+++ Input for this task

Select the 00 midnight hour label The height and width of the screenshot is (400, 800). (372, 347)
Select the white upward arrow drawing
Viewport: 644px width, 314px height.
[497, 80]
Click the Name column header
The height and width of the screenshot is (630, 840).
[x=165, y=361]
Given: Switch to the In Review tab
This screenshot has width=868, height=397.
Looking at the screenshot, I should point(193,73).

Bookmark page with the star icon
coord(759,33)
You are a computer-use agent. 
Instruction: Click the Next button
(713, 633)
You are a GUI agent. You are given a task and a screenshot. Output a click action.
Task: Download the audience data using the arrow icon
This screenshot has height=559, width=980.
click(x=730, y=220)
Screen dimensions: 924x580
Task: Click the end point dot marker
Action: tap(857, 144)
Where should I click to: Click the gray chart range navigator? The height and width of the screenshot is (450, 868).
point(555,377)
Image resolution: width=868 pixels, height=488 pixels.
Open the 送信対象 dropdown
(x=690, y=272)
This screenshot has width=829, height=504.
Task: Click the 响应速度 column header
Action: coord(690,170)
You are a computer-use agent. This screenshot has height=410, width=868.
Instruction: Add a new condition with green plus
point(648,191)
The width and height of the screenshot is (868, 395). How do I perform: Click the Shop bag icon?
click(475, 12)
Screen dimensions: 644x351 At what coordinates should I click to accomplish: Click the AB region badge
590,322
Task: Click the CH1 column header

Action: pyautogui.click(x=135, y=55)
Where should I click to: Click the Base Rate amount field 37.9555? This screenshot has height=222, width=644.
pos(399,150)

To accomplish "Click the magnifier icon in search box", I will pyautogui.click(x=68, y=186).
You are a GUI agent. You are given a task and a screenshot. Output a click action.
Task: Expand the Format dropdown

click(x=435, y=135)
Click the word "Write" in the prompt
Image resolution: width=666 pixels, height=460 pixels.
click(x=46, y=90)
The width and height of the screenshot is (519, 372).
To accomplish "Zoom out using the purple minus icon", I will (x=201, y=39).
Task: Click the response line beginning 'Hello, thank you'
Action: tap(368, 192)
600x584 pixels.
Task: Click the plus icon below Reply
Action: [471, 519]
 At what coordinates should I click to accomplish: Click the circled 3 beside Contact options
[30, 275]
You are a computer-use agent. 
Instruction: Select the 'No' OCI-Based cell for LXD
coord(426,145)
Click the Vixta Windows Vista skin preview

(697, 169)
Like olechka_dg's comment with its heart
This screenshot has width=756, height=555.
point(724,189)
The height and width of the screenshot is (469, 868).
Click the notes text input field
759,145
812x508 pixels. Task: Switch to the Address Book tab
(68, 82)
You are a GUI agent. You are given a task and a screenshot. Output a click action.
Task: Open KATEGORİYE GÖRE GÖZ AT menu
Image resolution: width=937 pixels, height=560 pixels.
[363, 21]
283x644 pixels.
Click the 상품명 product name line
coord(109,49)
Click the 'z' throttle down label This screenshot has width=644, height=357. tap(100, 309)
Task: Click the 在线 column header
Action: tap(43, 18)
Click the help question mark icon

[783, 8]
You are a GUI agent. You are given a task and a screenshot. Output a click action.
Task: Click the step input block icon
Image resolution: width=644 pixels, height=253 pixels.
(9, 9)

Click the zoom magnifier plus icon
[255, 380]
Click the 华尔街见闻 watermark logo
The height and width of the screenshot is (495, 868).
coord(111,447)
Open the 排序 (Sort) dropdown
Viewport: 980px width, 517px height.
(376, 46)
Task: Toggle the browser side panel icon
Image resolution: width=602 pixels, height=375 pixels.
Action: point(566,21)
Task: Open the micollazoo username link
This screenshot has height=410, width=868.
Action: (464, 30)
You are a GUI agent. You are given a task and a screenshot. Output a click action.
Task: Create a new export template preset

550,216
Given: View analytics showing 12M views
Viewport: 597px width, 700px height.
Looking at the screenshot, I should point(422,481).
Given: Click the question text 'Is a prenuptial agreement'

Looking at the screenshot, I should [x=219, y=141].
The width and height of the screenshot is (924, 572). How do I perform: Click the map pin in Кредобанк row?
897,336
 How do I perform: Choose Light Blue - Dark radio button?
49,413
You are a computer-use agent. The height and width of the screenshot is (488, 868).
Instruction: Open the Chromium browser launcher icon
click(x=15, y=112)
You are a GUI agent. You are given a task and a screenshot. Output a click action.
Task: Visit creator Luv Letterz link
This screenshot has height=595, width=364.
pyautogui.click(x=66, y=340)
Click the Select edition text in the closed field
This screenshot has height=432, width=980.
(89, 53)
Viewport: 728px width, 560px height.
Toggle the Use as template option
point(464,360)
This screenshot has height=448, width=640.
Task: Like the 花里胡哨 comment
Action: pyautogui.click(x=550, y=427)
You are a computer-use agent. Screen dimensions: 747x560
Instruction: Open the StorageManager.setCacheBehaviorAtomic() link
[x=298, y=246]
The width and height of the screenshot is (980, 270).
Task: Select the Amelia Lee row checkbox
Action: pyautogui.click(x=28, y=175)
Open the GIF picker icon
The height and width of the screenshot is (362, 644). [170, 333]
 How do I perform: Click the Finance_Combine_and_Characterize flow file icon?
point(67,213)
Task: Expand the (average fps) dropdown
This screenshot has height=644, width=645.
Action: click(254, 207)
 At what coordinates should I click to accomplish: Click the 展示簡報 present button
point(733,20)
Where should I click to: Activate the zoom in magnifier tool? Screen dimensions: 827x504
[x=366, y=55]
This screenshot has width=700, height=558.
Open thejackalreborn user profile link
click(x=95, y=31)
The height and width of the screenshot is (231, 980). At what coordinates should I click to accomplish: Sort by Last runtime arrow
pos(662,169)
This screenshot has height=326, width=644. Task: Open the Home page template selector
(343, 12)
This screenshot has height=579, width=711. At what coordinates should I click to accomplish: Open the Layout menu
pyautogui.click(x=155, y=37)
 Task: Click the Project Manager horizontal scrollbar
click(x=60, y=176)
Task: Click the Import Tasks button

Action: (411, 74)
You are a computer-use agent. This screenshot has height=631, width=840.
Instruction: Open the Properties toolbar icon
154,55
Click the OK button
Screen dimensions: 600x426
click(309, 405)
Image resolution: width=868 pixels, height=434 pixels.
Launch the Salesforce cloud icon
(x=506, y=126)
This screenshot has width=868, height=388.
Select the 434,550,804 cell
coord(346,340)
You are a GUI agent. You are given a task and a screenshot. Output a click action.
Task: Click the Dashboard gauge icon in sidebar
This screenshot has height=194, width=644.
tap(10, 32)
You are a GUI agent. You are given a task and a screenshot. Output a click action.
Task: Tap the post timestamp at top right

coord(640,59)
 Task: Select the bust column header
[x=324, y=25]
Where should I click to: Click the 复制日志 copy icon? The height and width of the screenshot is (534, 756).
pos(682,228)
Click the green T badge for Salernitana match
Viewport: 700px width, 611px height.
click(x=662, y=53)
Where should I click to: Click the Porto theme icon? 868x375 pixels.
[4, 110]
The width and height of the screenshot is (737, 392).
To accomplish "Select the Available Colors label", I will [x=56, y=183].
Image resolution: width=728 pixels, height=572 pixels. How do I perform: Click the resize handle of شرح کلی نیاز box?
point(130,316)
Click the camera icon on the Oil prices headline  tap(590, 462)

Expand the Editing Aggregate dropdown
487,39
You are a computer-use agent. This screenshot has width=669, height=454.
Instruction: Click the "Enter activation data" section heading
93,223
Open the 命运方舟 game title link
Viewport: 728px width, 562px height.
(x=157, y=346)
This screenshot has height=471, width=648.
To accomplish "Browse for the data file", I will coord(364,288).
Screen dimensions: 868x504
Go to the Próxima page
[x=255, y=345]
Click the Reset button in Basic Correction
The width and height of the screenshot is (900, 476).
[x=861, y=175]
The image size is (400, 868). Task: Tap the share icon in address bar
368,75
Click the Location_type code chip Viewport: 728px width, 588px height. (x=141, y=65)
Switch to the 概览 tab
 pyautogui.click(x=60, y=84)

++++++

Each line above should be output exactly as written.

Select the 00 midnight hour label The height and width of the screenshot is (400, 800). (372, 347)
Select the white upward arrow drawing
Viewport: 644px width, 314px height.
[497, 80]
Click the Name column header
The height and width of the screenshot is (630, 840).
[x=165, y=361]
Given: Switch to the In Review tab
This screenshot has width=868, height=397.
Looking at the screenshot, I should point(193,73).

Bookmark page with the star icon
coord(759,33)
You are a computer-use agent. 
Instruction: Click the Next button
(713, 633)
You are a GUI agent. You are given a task and a screenshot. Output a click action.
Task: Download the audience data using the arrow icon
This screenshot has height=559, width=980.
click(x=730, y=220)
Screen dimensions: 924x580
Task: Click the end point dot marker
Action: tap(857, 144)
Where should I click to: Click the gray chart range navigator? The height and width of the screenshot is (450, 868).
point(555,377)
Image resolution: width=868 pixels, height=488 pixels.
Open the 送信対象 dropdown
(x=690, y=272)
This screenshot has width=829, height=504.
Task: Click the 响应速度 column header
Action: coord(690,170)
You are a computer-use agent. This screenshot has height=410, width=868.
Instruction: Add a new condition with green plus
point(648,191)
The width and height of the screenshot is (868, 395). How do I perform: Click the Shop bag icon?
click(475, 12)
Screen dimensions: 644x351 At what coordinates should I click to accomplish: Click the AB region badge
590,322
Task: Click the CH1 column header

Action: pyautogui.click(x=135, y=55)
Where should I click to: Click the Base Rate amount field 37.9555? This screenshot has height=222, width=644.
pos(399,150)

To accomplish "Click the magnifier icon in search box", I will pyautogui.click(x=68, y=186).
You are a GUI agent. You are given a task and a screenshot. Output a click action.
Task: Expand the Format dropdown

click(x=435, y=135)
Click the word "Write" in the prompt
Image resolution: width=666 pixels, height=460 pixels.
click(x=46, y=90)
The width and height of the screenshot is (519, 372).
To accomplish "Zoom out using the purple minus icon", I will (x=201, y=39).
Task: Click the response line beginning 'Hello, thank you'
Action: tap(368, 192)
600x584 pixels.
Task: Click the plus icon below Reply
Action: [471, 519]
 At what coordinates should I click to accomplish: Click the circled 3 beside Contact options
[30, 275]
You are a computer-use agent. 
Instruction: Select the 'No' OCI-Based cell for LXD
coord(426,145)
Click the Vixta Windows Vista skin preview

(697, 169)
Like olechka_dg's comment with its heart
This screenshot has width=756, height=555.
point(724,189)
The height and width of the screenshot is (469, 868).
Click the notes text input field
759,145
812x508 pixels. Task: Switch to the Address Book tab
(68, 82)
You are a GUI agent. You are given a task and a screenshot. Output a click action.
Task: Open KATEGORİYE GÖRE GÖZ AT menu
Image resolution: width=937 pixels, height=560 pixels.
[363, 21]
283x644 pixels.
Click the 상품명 product name line
coord(109,49)
Click the 'z' throttle down label This screenshot has width=644, height=357. tap(100, 309)
Task: Click the 在线 column header
Action: tap(43, 18)
Click the help question mark icon

[783, 8]
You are a GUI agent. You are given a task and a screenshot. Output a click action.
Task: Click the step input block icon
Image resolution: width=644 pixels, height=253 pixels.
(9, 9)

Click the zoom magnifier plus icon
[255, 380]
Click the 华尔街见闻 watermark logo
The height and width of the screenshot is (495, 868).
coord(111,447)
Open the 排序 (Sort) dropdown
Viewport: 980px width, 517px height.
(376, 46)
Task: Toggle the browser side panel icon
Image resolution: width=602 pixels, height=375 pixels.
Action: point(566,21)
Task: Open the micollazoo username link
This screenshot has height=410, width=868.
Action: (464, 30)
You are a GUI agent. You are given a task and a screenshot. Output a click action.
Task: Create a new export template preset

550,216
Given: View analytics showing 12M views
Viewport: 597px width, 700px height.
Looking at the screenshot, I should point(422,481).
Given: Click the question text 'Is a prenuptial agreement'

Looking at the screenshot, I should [x=219, y=141].
The width and height of the screenshot is (924, 572). How do I perform: Click the map pin in Кредобанк row?
897,336
 How do I perform: Choose Light Blue - Dark radio button?
49,413
You are a computer-use agent. The height and width of the screenshot is (488, 868).
Instruction: Open the Chromium browser launcher icon
click(x=15, y=112)
You are a GUI agent. You are given a task and a screenshot. Output a click action.
Task: Visit creator Luv Letterz link
This screenshot has height=595, width=364.
pyautogui.click(x=66, y=340)
Click the Select edition text in the closed field
This screenshot has height=432, width=980.
(89, 53)
Viewport: 728px width, 560px height.
Toggle the Use as template option
point(464,360)
This screenshot has height=448, width=640.
Task: Like the 花里胡哨 comment
Action: pyautogui.click(x=550, y=427)
You are a computer-use agent. Screen dimensions: 747x560
Instruction: Open the StorageManager.setCacheBehaviorAtomic() link
[x=298, y=246]
The width and height of the screenshot is (980, 270).
Task: Select the Amelia Lee row checkbox
Action: pyautogui.click(x=28, y=175)
Open the GIF picker icon
The height and width of the screenshot is (362, 644). [170, 333]
 How do I perform: Click the Finance_Combine_and_Characterize flow file icon?
point(67,213)
Task: Expand the (average fps) dropdown
This screenshot has height=644, width=645.
Action: click(254, 207)
 At what coordinates should I click to accomplish: Click the 展示簡報 present button
point(733,20)
Where should I click to: Activate the zoom in magnifier tool? Screen dimensions: 827x504
[x=366, y=55]
This screenshot has width=700, height=558.
Open thejackalreborn user profile link
click(x=95, y=31)
The height and width of the screenshot is (231, 980). At what coordinates should I click to accomplish: Sort by Last runtime arrow
pos(662,169)
This screenshot has height=326, width=644. Task: Open the Home page template selector
(343, 12)
This screenshot has height=579, width=711. At what coordinates should I click to accomplish: Open the Layout menu
pyautogui.click(x=155, y=37)
 Task: Click the Project Manager horizontal scrollbar
click(x=60, y=176)
Task: Click the Import Tasks button

Action: (411, 74)
You are a computer-use agent. This screenshot has height=631, width=840.
Instruction: Open the Properties toolbar icon
154,55
Click the OK button
Screen dimensions: 600x426
click(309, 405)
Image resolution: width=868 pixels, height=434 pixels.
Launch the Salesforce cloud icon
(x=506, y=126)
This screenshot has width=868, height=388.
Select the 434,550,804 cell
coord(346,340)
You are a GUI agent. You are given a task and a screenshot. Output a click action.
Task: Click the Dashboard gauge icon in sidebar
This screenshot has height=194, width=644.
tap(10, 32)
You are a GUI agent. You are given a task and a screenshot. Output a click action.
Task: Tap the post timestamp at top right

coord(640,59)
 Task: Select the bust column header
[x=324, y=25]
Where should I click to: Click the 复制日志 copy icon? The height and width of the screenshot is (534, 756).
pos(682,228)
Click the green T badge for Salernitana match
Viewport: 700px width, 611px height.
click(x=662, y=53)
Where should I click to: Click the Porto theme icon? 868x375 pixels.
[4, 110]
The width and height of the screenshot is (737, 392).
To accomplish "Select the Available Colors label", I will [x=56, y=183].
Image resolution: width=728 pixels, height=572 pixels. How do I perform: Click the resize handle of شرح کلی نیاز box?
point(130,316)
Click the camera icon on the Oil prices headline  tap(590, 462)

Expand the Editing Aggregate dropdown
487,39
You are a computer-use agent. This screenshot has width=669, height=454.
Instruction: Click the "Enter activation data" section heading
93,223
Open the 命运方舟 game title link
Viewport: 728px width, 562px height.
(x=157, y=346)
This screenshot has height=471, width=648.
To accomplish "Browse for the data file", I will coord(364,288).
Screen dimensions: 868x504
Go to the Próxima page
[x=255, y=345]
Click the Reset button in Basic Correction
The width and height of the screenshot is (900, 476).
[x=861, y=175]
The image size is (400, 868). Task: Tap the share icon in address bar
368,75
Click the Location_type code chip Viewport: 728px width, 588px height. (x=141, y=65)
Switch to the 概览 tab
 pyautogui.click(x=60, y=84)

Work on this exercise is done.